++++ INPUT RECORDS

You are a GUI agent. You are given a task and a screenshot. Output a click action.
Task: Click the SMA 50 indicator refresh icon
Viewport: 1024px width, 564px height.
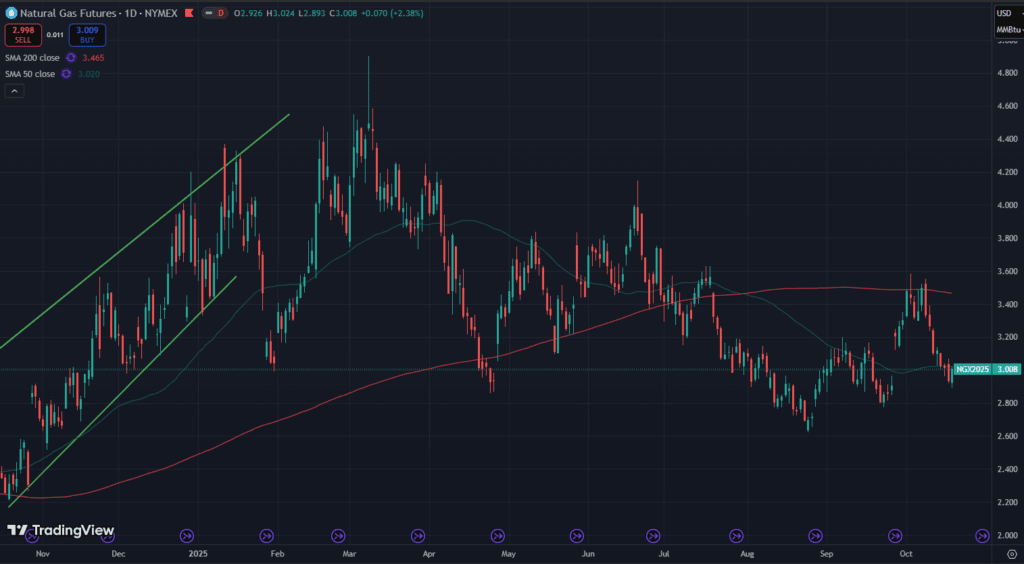(x=66, y=74)
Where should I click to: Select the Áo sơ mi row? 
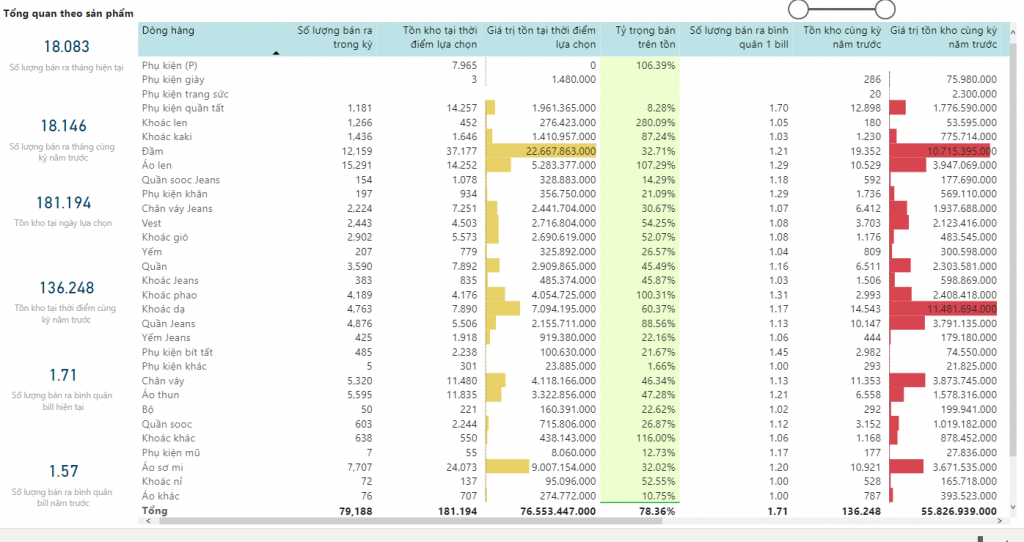pos(569,467)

++++++++

▸ PROBLEM TO WORK ON:
Every entry, word for word, should be given again; the pictures are not part of the copy.

▸ COMPLETED TASK:
You are a GUI agent. You are given a task and a screenshot. Output a click action.
Task: Click the SMA 50 indicator refresh icon
Viewport: 1024px width, 564px height.
(x=66, y=74)
Where should I click to: Select the Áo sơ mi row? 
pos(569,467)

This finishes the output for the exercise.